JAKARTA - Perdana Menteri Israel Naftali Bennett mengatakan pada Hari Minggu, kesepakatan Amerika Serikat dengan Iran yang terbentuk untuk menghidupkan kembali perjanjian nuklir Iran 2015 dengan kekuatan dunia, lebih lemah daripada pengaturan asli dan akan mengarah ke Timur Tengah yang lebih keras.

Kesepakatan 2015 membatasi pengayaan uranium Iran untuk mempersulit Teheran mengembangkan bahan untuk senjata nuklir, dengan imbalan pencabutan sanksi internasional terhadap Teheran.

Tapi itu telah terkikis sejak 2018, ketika Presiden Donald Trump saat itu menarik Amerika Serikat dan menerapkan kembali sanksi yang luas terhadap Iran.

"Kesepakatan yang muncul, tampaknya, sangat mungkin untuk menciptakan Timur Tengah yang lebih keras dan lebih bergejolak," ujar PM Bennett dalam pidatonya di Yerusalem kepada para pemimpin Yahudi Amerika, melansir Reuters 21 Februari.

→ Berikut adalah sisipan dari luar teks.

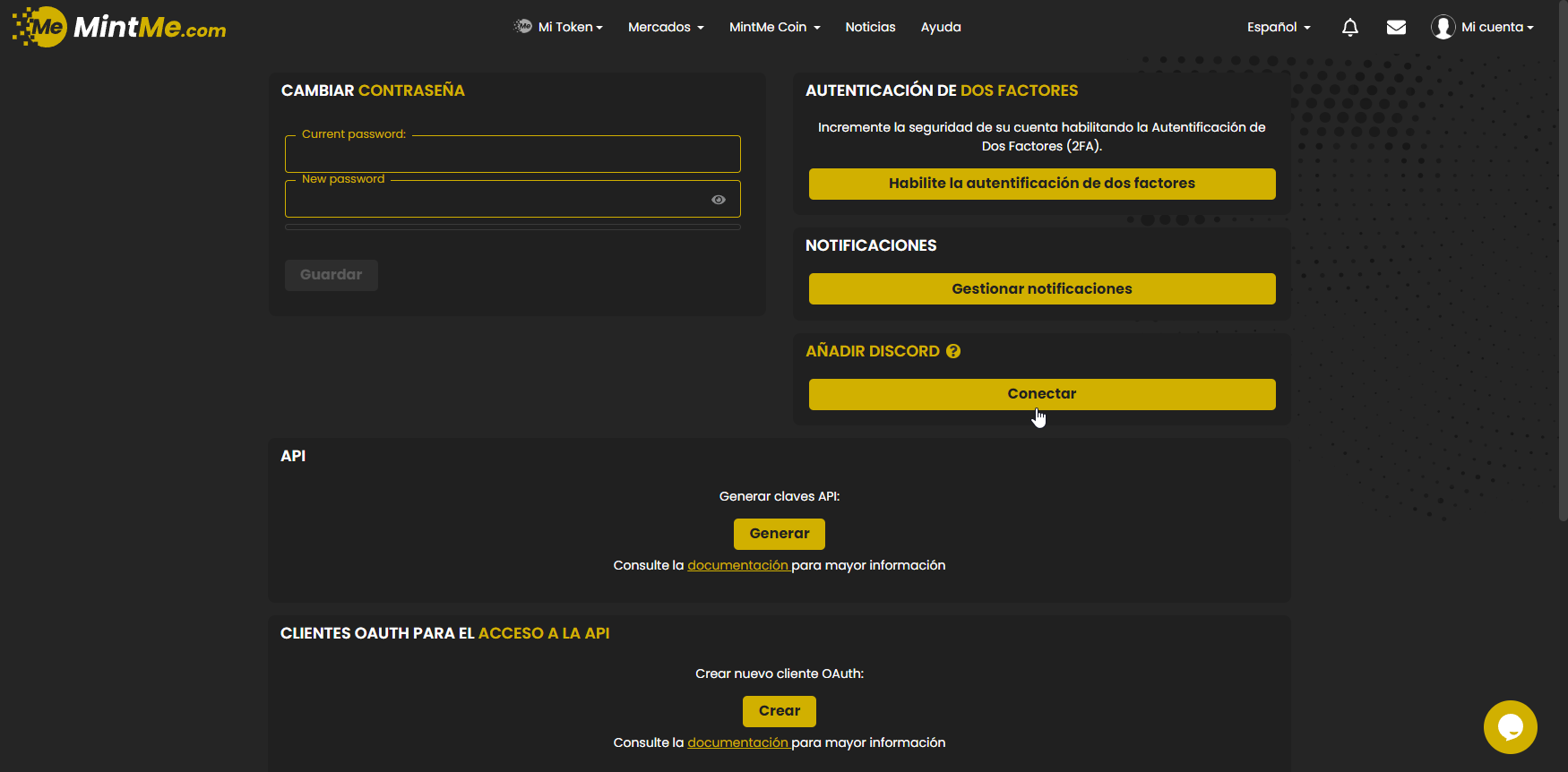Click Habilite la autentificación de dos factores
1568x772 pixels.
coord(1041,184)
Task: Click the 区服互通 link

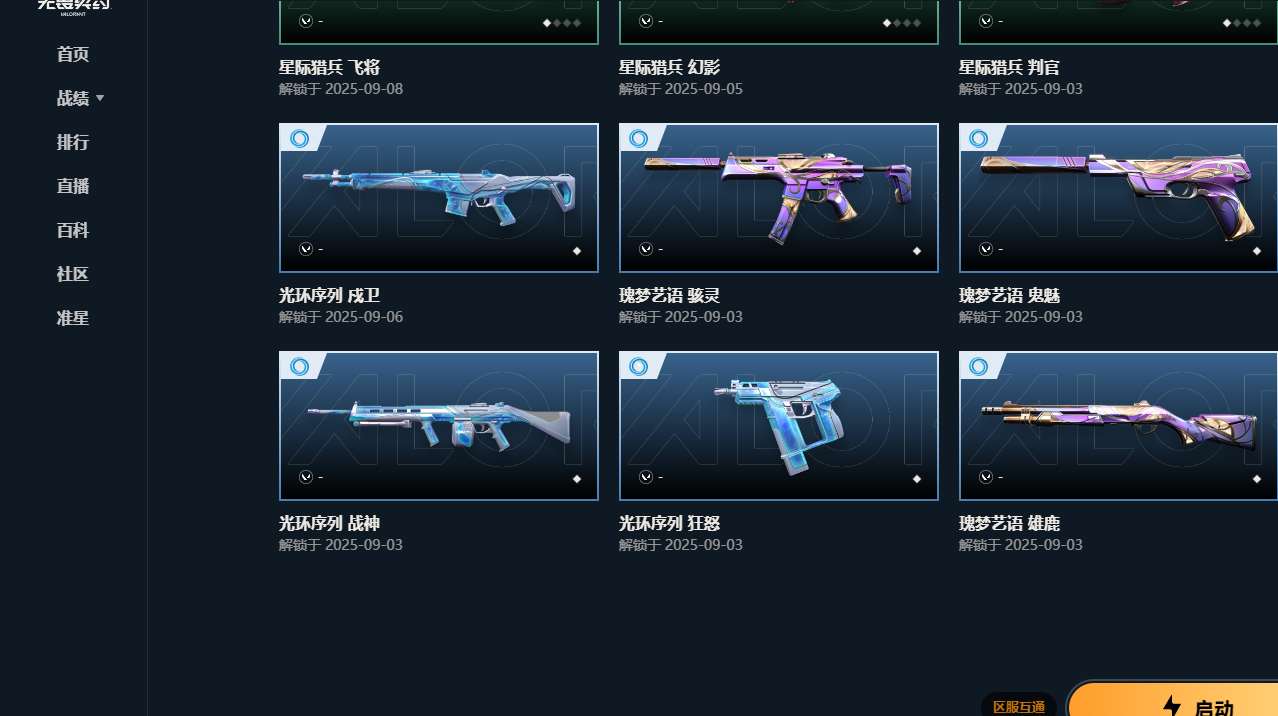Action: [1019, 707]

Tujuan dari pembicaraan nuklir di Wina, Austria adalah untuk kembali ke tawaran awal guna mencabut sanksi terhadap Iran, sebagai imbalan atas pembatasan kegiatan nuklirnya yang memperpanjang waktu yang diperlukan untuk memproduksi uranium yang diperkaya, yang cukup untuk sebuah bom atom jika ia mau.

Iran sendiri melalui sejumlah pemimpinnya berulang kali mengatakan ambisi nuklirnya adalah untuk tujuan damai.

PM Bennett mengatakan masalah terbesar dalam negosiasi saat ini adalah kemungkinan waktu yang lebih pendek, dua setengah tahun, sebelum Iran dapat dengan bebas mengoperasikan sentrifugal canggih, karena garis waktu asli mungkin tidak diperpanjang.

"Israel tidak akan menerima Iran sebagai negara ambang nuklir," katanya, mengulangi posisi lama, di Konferensi Presiden Organisasi Besar Yahudi Amerika.

"Israel akan selalu mempertahankan kebebasan bertindak untuk membela diri," pungkas PM Bennett.